Lorsque fut ouverte par la Compagnie du «Jura industriel», le 2 juillet 1857, la première ligne de chemin de fer de la chaîne du Jura suisse entre La Chaux-de-Fonds et Le Locle (les deux hauts lieux de l’industrie horlogère suisse de l’époque), la plus ancienne voie ferrée de Suisse (Zurich-Baden) n’avait que dix ans d’existence. La Suisse avec ses 400 douanes et péages internes n’arrivait pas à construire des infrastructures ferroviaires vitales à l’industrie alors que l’Angleterre (10.000 km) et l’Allemagne (6000 km) avaient déjà des réseaux ferroviaires denses. Ce sont les radicaux qui impulsèrent le changement dans la nouvelle Constitution de 1848 en libérant la circulation des marchandises dans le pays.
Ainsi, la première révolution industrielle put se déployer petit à petit dans le pays amenant travail et richesse à la Nation. La Suisse se réveillait et dans la foulée créa l’école polytechnique de Zurich (1855), indispensable à l’essor technologique et la première grande banque du pays (indispensable au financement industriel): Credit Suisse (1856)! Les radicaux suisses majoritaires poussèrent les Chambres fédérales vers le choix de laisser à l’initiative privée le gigantesque financement et l’exploitation du réseau des chemins de fer.
Ce qui manque aux PLR, c’est un combat, celui de la quatrième révolution industrielle
Xavier Comtesse
L’industrie suisse qui ne dépendait alors pas tant de la machine à vapeur que des installations hydrauliques se voyait très nettement handicapée au niveau des transports (locomotive à vapeur). Par exemple, les montres qui s’exportaient déjà dans des proportions importantes (plus de 90% de la production du canton de Neuchâtel partait à l’étranger) comptaient sur le développement de ce moyen de transport révolutionnaire pour être totalement relié au monde commercial.

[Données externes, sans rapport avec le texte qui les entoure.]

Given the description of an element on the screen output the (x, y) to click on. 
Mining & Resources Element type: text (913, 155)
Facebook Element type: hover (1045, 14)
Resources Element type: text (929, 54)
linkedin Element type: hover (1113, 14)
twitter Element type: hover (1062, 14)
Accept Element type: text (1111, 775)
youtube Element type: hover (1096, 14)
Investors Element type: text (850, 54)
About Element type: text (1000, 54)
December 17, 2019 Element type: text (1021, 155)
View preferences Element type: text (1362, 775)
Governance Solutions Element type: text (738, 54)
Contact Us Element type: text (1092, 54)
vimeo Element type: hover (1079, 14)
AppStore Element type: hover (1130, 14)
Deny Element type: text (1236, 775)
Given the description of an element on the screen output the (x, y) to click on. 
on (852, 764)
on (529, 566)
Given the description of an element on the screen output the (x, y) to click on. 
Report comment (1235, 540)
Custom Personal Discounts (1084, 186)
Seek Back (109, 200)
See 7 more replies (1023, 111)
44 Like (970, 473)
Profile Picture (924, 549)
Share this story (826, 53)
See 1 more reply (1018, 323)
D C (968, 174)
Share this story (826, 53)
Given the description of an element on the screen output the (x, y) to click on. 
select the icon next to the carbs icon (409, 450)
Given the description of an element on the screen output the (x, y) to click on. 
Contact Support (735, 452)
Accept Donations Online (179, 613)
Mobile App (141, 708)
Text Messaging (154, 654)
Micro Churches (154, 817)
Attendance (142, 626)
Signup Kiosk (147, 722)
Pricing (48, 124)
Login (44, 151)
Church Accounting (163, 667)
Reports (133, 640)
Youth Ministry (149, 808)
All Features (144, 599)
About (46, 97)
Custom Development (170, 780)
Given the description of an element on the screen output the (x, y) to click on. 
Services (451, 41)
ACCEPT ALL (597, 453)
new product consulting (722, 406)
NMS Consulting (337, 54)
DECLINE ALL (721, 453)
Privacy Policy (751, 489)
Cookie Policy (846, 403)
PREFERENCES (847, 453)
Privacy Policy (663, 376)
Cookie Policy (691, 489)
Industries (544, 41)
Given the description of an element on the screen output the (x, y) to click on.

Les débuts du déploiement ferroviaire furent catastrophiques: faillites à répétition et manque de vision globale conduisirent ces mêmes radicaux une quarantaine d’années plus tard à «nationaliser» les chemins de fer. Les Chemins de fer fédéraux (CFF) sont nés d’une première loi en 1891 (refusée par votation) et d’une seconde en 1897 (finalement acceptée par la population). Les cinq grandes compagnies qui se partageaient alors le territoire furent rachetées par la Confédération. En 1909, ce premier round de rachat fut terminé. Les CFF continuèrent par la suite à acquérir d’autres compagnies plus petites qui rencontraient à leur tour des difficultés. Aujourd’hui, il ne reste qu’une poignée de sociétés de chemin de fer indépendantes.
Tout paraît bien lointain et dérisoire. Et pourtant, la machine à vapeur et les chemins de fer ont forgé notre pays: du système politique (rapport de force confédération-canton: on le voit encore dans le cas du système de santé) au monde économique suisse (forte dépendance à l’innovation technologique), du système éducatif (toujours en lutte avec une compétition mondialement sans pitié) à notre interdépendance internationale (un franc sur deux provient de nos ventes à l’étranger).
Bref, les radicaux d’antan nous ont conduits vers ce pays relativement prospère mais qui vacille aujourd’hui fortement, un peu comme les radicaux suisses aux élections fédérales! Ce qui manque aux PLR, c’est un combat, celui de la quatrième révolution industrielle. Nous y reviendrons dans une prochaine chronique.